Records shown -
— START —

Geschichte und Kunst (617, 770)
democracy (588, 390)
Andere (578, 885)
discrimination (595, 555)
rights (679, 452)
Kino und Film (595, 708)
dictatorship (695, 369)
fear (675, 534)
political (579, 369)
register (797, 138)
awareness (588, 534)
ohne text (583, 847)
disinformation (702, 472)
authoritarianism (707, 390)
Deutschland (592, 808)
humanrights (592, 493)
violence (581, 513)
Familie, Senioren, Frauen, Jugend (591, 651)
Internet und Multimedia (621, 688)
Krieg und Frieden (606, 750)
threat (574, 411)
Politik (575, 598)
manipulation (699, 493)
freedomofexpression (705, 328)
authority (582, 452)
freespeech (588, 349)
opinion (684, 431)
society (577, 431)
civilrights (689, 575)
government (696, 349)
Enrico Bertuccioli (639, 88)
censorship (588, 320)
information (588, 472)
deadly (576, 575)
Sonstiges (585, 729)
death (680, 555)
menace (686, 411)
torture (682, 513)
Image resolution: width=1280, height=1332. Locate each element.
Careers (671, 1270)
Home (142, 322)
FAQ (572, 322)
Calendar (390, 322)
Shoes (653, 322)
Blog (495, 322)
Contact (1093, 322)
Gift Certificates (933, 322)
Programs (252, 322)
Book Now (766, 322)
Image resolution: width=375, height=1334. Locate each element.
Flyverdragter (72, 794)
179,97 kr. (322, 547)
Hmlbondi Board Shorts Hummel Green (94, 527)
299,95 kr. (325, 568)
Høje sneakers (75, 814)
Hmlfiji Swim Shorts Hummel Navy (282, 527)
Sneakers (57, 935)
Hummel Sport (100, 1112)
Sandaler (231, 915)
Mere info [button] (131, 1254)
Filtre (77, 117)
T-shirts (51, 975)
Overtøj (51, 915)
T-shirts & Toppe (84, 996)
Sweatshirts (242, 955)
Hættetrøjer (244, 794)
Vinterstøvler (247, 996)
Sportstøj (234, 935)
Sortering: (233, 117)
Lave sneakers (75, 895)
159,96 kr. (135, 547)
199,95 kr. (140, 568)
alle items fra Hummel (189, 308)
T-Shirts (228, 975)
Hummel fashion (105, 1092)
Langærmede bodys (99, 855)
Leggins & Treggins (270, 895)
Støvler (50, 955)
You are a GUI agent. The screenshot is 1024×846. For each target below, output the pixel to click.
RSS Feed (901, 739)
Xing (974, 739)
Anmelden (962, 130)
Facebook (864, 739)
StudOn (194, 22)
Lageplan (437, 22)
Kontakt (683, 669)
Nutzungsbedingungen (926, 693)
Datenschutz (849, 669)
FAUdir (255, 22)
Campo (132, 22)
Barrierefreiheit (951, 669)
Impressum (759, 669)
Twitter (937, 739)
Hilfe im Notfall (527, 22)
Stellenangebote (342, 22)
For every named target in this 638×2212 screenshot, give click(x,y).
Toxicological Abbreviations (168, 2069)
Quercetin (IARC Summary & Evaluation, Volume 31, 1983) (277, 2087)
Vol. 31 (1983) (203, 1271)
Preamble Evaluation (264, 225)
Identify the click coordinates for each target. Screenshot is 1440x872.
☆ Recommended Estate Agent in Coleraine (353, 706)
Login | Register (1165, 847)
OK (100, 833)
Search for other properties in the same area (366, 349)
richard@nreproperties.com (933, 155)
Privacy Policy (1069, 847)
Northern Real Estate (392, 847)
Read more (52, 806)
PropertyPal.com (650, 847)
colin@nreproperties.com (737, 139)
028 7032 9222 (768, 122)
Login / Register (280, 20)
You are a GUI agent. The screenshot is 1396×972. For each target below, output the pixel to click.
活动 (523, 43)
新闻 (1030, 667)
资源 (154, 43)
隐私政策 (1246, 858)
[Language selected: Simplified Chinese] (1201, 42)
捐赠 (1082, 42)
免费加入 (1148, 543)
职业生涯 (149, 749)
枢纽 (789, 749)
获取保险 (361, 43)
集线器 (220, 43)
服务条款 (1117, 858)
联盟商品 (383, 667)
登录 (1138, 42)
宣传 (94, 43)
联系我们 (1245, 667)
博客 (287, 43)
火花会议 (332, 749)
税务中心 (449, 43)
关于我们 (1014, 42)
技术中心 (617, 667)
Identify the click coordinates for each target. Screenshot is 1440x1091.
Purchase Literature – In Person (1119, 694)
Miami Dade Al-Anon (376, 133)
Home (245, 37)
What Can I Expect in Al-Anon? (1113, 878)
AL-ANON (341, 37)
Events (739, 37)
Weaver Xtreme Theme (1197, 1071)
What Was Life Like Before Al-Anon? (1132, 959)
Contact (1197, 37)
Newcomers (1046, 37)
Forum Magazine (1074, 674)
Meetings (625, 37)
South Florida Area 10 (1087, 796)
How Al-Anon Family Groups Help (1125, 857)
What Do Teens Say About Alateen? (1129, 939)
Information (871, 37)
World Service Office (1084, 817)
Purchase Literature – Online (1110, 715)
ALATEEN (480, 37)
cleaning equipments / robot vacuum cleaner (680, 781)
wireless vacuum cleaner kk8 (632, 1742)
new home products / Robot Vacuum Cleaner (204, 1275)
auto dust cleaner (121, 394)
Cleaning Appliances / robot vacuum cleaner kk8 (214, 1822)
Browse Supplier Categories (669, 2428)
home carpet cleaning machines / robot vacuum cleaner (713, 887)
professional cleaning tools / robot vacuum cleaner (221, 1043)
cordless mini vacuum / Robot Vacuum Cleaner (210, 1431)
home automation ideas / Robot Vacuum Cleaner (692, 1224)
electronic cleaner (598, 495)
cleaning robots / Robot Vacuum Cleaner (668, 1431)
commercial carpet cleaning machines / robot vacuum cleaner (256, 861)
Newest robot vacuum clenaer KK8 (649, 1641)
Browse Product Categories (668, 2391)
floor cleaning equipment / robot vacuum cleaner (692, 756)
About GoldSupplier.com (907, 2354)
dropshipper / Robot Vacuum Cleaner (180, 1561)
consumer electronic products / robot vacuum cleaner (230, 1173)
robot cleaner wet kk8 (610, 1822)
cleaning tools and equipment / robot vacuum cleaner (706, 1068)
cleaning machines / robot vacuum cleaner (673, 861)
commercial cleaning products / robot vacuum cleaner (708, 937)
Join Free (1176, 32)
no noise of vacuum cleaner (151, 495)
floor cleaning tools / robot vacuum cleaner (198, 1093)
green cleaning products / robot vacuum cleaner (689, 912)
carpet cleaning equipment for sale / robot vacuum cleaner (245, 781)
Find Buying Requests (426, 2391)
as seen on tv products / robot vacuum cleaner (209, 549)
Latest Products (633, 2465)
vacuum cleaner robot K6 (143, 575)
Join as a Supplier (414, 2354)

— END —

Prompt -
Output everything in the data from the line containing "awareness (588, 534)" down to the line containing "Toxicological Abbreviations (168, 2069)", both included, as a Markdown table. Use the columns Row (a running number) and Text (the line itself), and omit blank lines.

Response below -
| Row | Text |
|---|---|
| 1 | awareness (588, 534) |
| 2 | ohne text (583, 847) |
| 3 | disinformation (702, 472) |
| 4 | authoritarianism (707, 390) |
| 5 | Deutschland (592, 808) |
| 6 | humanrights (592, 493) |
| 7 | violence (581, 513) |
| 8 | Familie, Senioren, Frauen, Jugend (591, 651) |
| 9 | Internet und Multimedia (621, 688) |
| 10 | Krieg und Frieden (606, 750) |
| 11 | threat (574, 411) |
| 12 | Politik (575, 598) |
| 13 | manipulation (699, 493) |
| 14 | freedomofexpression (705, 328) |
| 15 | authority (582, 452) |
| 16 | freespeech (588, 349) |
| 17 | opinion (684, 431) |
| 18 | society (577, 431) |
| 19 | civilrights (689, 575) |
| 20 | government (696, 349) |
| 21 | Enrico Bertuccioli (639, 88) |
| 22 | censorship (588, 320) |
| 23 | information (588, 472) |
| 24 | deadly (576, 575) |
| 25 | Sonstiges (585, 729) |
| 26 | death (680, 555) |
| 27 | menace (686, 411) |
| 28 | torture (682, 513) |
| 29 | Image resolution: width=1280, height=1332. Locate each element. |
| 30 | Careers (671, 1270) |
| 31 | Home (142, 322) |
| 32 | FAQ (572, 322) |
| 33 | Calendar (390, 322) |
| 34 | Shoes (653, 322) |
| 35 | Blog (495, 322) |
| 36 | Contact (1093, 322) |
| 37 | Gift Certificates (933, 322) |
| 38 | Programs (252, 322) |
| 39 | Book Now (766, 322) |
| 40 | Image resolution: width=375, height=1334. Locate each element. |
| 41 | Flyverdragter (72, 794) |
| 42 | 179,97 kr. (322, 547) |
| 43 | Hmlbondi Board Shorts Hummel Green (94, 527) |
| 44 | 299,95 kr. (325, 568) |
| 45 | Høje sneakers (75, 814) |
| 46 | Hmlfiji Swim Shorts Hummel Navy (282, 527) |
| 47 | Sneakers (57, 935) |
| 48 | Hummel Sport (100, 1112) |
| 49 | Sandaler (231, 915) |
| 50 | Mere info [button] (131, 1254) |
| 51 | Filtre (77, 117) |
| 52 | T-shirts (51, 975) |
| 53 | Overtøj (51, 915) |
| 54 | T-shirts & Toppe (84, 996) |
| 55 | Sweatshirts (242, 955) |
| 56 | Hættetrøjer (244, 794) |
| 57 | Vinterstøvler (247, 996) |
| 58 | Sportstøj (234, 935) |
| 59 | Sortering: (233, 117) |
| 60 | Lave sneakers (75, 895) |
| 61 | 159,96 kr. (135, 547) |
| 62 | 199,95 kr. (140, 568) |
| 63 | alle items fra Hummel (189, 308) |
| 64 | T-Shirts (228, 975) |
| 65 | Hummel fashion (105, 1092) |
| 66 | Langærmede bodys (99, 855) |
| 67 | Leggins & Treggins (270, 895) |
| 68 | Støvler (50, 955) |
| 69 | You are a GUI agent. The screenshot is 1024×846. For each target below, output the pixel to click. |
| 70 | RSS Feed (901, 739) |
| 71 | Xing (974, 739) |
| 72 | Anmelden (962, 130) |
| 73 | Facebook (864, 739) |
| 74 | StudOn (194, 22) |
| 75 | Lageplan (437, 22) |
| 76 | Kontakt (683, 669) |
| 77 | Nutzungsbedingungen (926, 693) |
| 78 | Datenschutz (849, 669) |
| 79 | FAUdir (255, 22) |
| 80 | Campo (132, 22) |
| 81 | Barrierefreiheit (951, 669) |
| 82 | Impressum (759, 669) |
| 83 | Twitter (937, 739) |
| 84 | Hilfe im Notfall (527, 22) |
| 85 | Stellenangebote (342, 22) |
| 86 | For every named target in this 638×2212 screenshot, give click(x,y). |
| 87 | Toxicological Abbreviations (168, 2069) |